Mycoplazma hominis ve Ureoplazma ureoliticum grubu mikroorganizmalar genelde seksüel olarak aktif kadınlarda düşük sayıda genital salgılarında izole edilebilmektedir. Karakteristik bir hastalık tablosu oluşturmazlar. Bazen vajinal akıntıya sebep olurlar. Tanı sadece kültürle konur. Hastanın şikayeti yoksa ve kültürde düşük düzeyde görüldüyse tedaviye gerek yoktur.
Herpes simpleks bir DNA virüsüdür. İki ana tipi mevcuttur. Tip I genellikle dudakları ve yüzü tutarken tip II daha çok genital bölgeyi tutmaktadır. Genital uçukların % 85 tip II, kalan % 15 i ise tip I tarafından oluşturulur. İlk enfeksiyonu periyodik olarak tekrarlayan aktivasyonlar izler. Yani hastalık sık tekrarlar. Hastalığın kuluçka süresi 2- 7 gündür. Lezyonlar daha tam çıkmadan da bulaşıcılığı vardır.
Kaşıntı ve sızlama ilk bulgudur. Sonra içi su dolu toplu iğne başı kadar oluşumlar (veziküller) görülür. Daha sonra bu veziküller enfekte olup patlayarak yerini ağrılı ülserlere bırakırlar. Lezyonlar 3 hafta içerisinde kaybolur. İlk lezyon genellikle dış genital bölgededir. Virüs sinir hücrelerinde ve lokal olarak dokuda saklı kalmakta ve daha sonra bilinmeyen bir nedenle tekrar aktive olmaktadır.Aktivasyon aralığı 1,5 ay ile 6 ay arasında değişmektedir. Vajinal smear de karakteristik olarak nukleus içinde inklüzyon cismi görülür.
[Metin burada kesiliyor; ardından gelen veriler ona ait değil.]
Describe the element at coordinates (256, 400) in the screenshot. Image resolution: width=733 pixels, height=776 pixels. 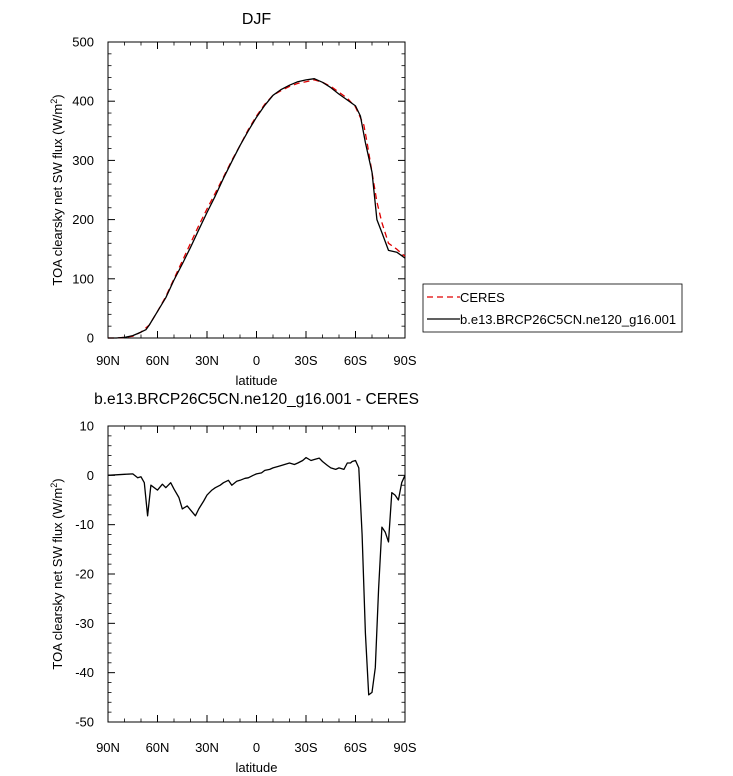
I see `chart-title: b.e13.BRCP26C5CN.ne120_g16.001 - CERES` at that location.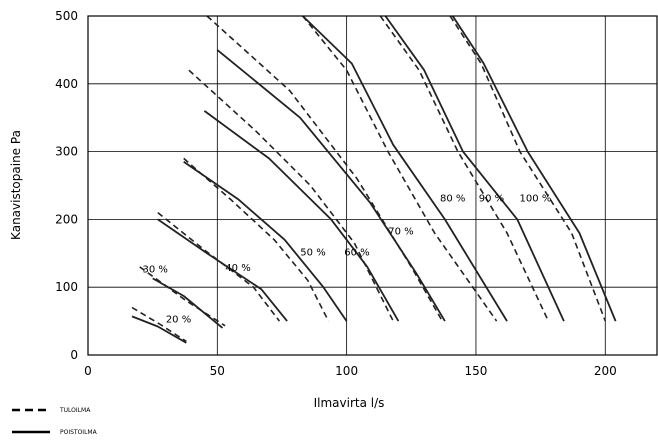 The height and width of the screenshot is (440, 658). What do you see at coordinates (75, 410) in the screenshot?
I see `legend-label-tuloilma: TULOILMA` at bounding box center [75, 410].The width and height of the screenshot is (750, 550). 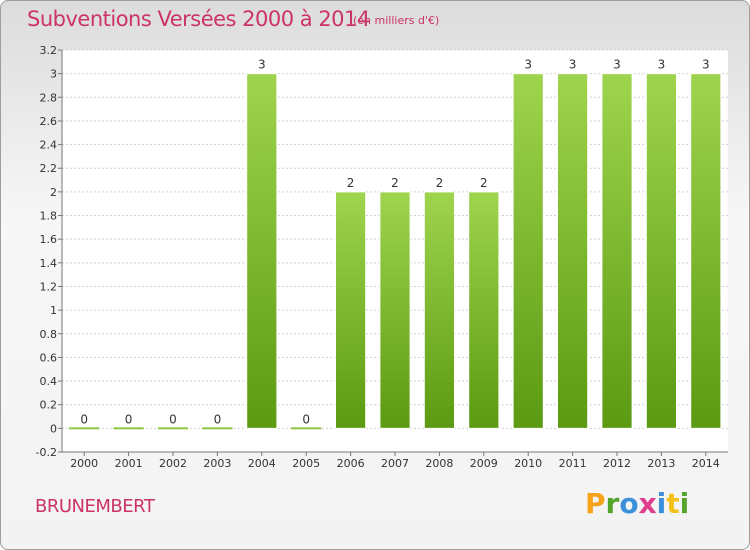 I want to click on y-tick-label: 0.2, so click(x=49, y=406).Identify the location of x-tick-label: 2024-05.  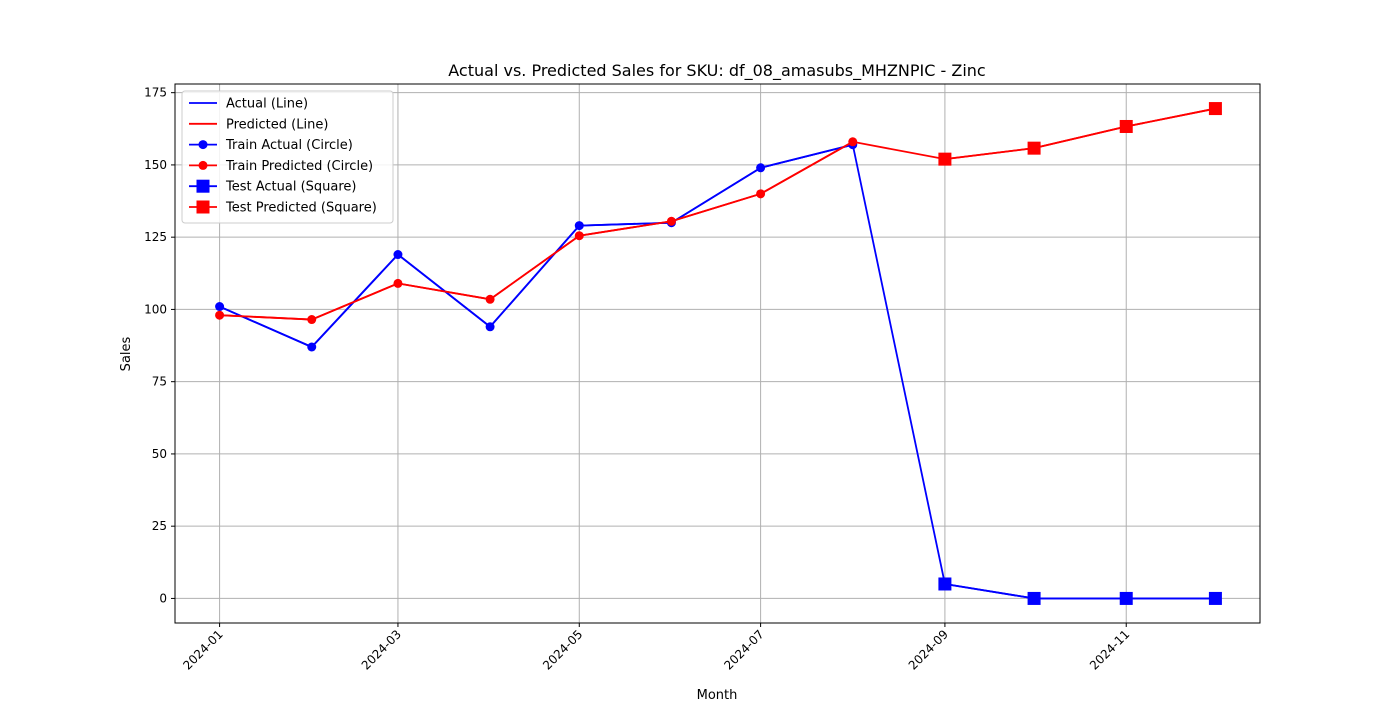
(562, 650).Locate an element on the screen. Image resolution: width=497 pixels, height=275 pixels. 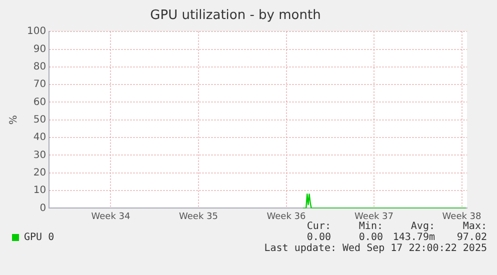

Spesifik bir tedavisi yoktur. Bölge temiz tutulmalıdır. Sıcak ve nemli ped konulması veya yüzeyel lokal anestetiklerin uygulanması rahatlamayı sağlayabilir. Lezyonlar çıkmadan önce veya ilk belirtilerle beraber ağızdan veya lokal olarak bir antiviral ilaç olan asiklovir kullanarak enfeksiyonun süresi ve şiddeti azaltılabilmektedir. Sık tekrarlarsa koruyucu olarak sürekli asiklovir kullanımını önerenlerde var.
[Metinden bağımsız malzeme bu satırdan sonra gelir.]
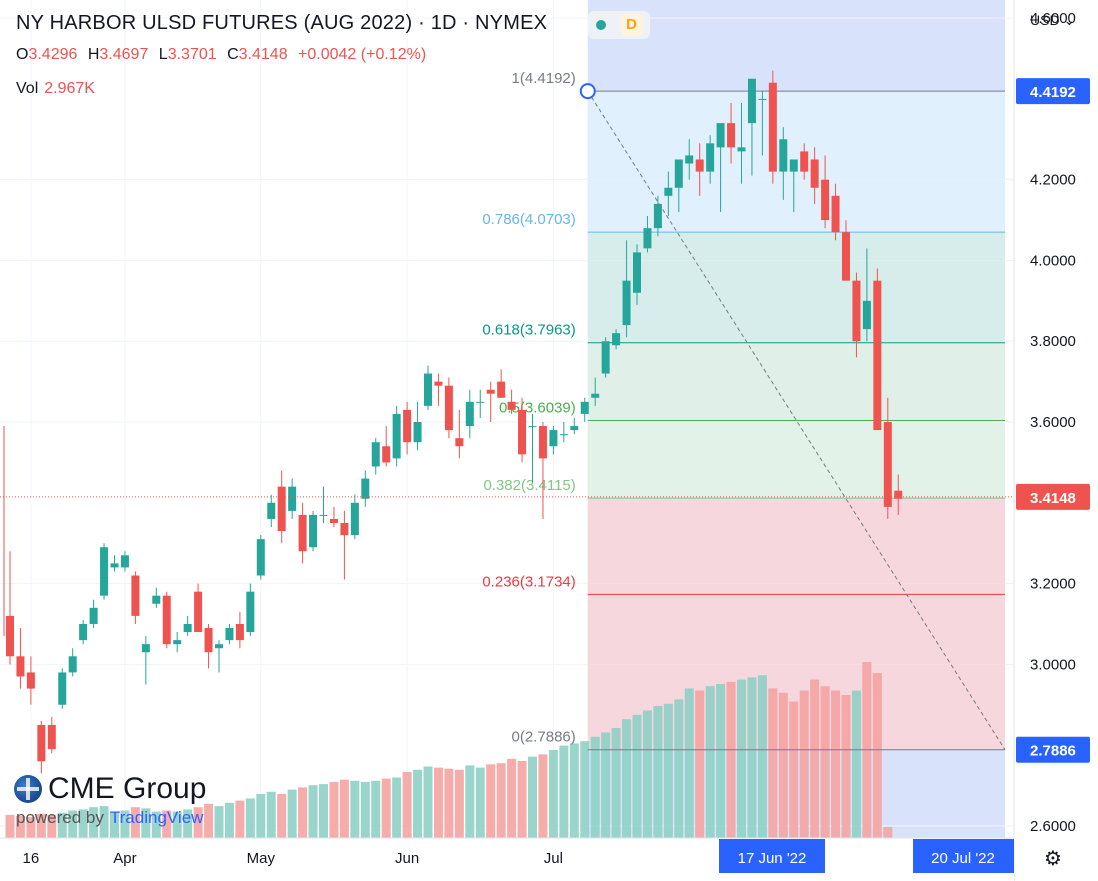 The height and width of the screenshot is (881, 1098). What do you see at coordinates (28, 789) in the screenshot?
I see `globe-icon` at bounding box center [28, 789].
Herpes genitalis ilk olarak gebelikte çıkmışsa anneden doğum anında bebeğe geçerek çok ağır seyreden ve ölümle sonuçlanan ağır bir duruma sebep olabilir. Koruyucu olarak sezaryen yapılması çocuğa bulaşmasını engeller.
Hepatit B virüsü zor inaktive edilen ve dış şartlara son derece dayanıklı bir DNA virüsüdür. Hastalığın geçişi genellikle kan ve kan ürünleri veya herhangi bir vücut sıvısı ve salgısı aracılığı ile olur. Seksüel geçiş de mümkün olduğundan bu gruba alınmıştır.
Bizi ilgilendiren gebelikte Hepatit B enfeksiyonudur.Gebelikte akut hepatit B enfeksiyonu esnasında (gebelik sırasında enfeksiyon geçirilirse ) çocuğun enfeksiyon riski % 70-90 dır. Şayet anne taşıyıcı ise çocuğun enfeksiyon riski % 5- 10 kadardır. Bebekte sakatlık yapmaz. (teratojen değildir) En önemli geçiş doğum esnasındadır.
Taşıyıcı veya hasta annelerin bebeklerine doğumdan sonra ilk 12 saat içinde koruyucu serum, bir hafta içinde ise aşı yapılmalıdır. Böylece bebekte hepatit B enfeksiyonunu % 80- 90 oranında azaltmak mümkündür.
Hepatit C de asıl olarak kan ve kan ürünlerinden bulaşmasına rağmen ancak çok az bir kısmı da cinsel yolla geçer.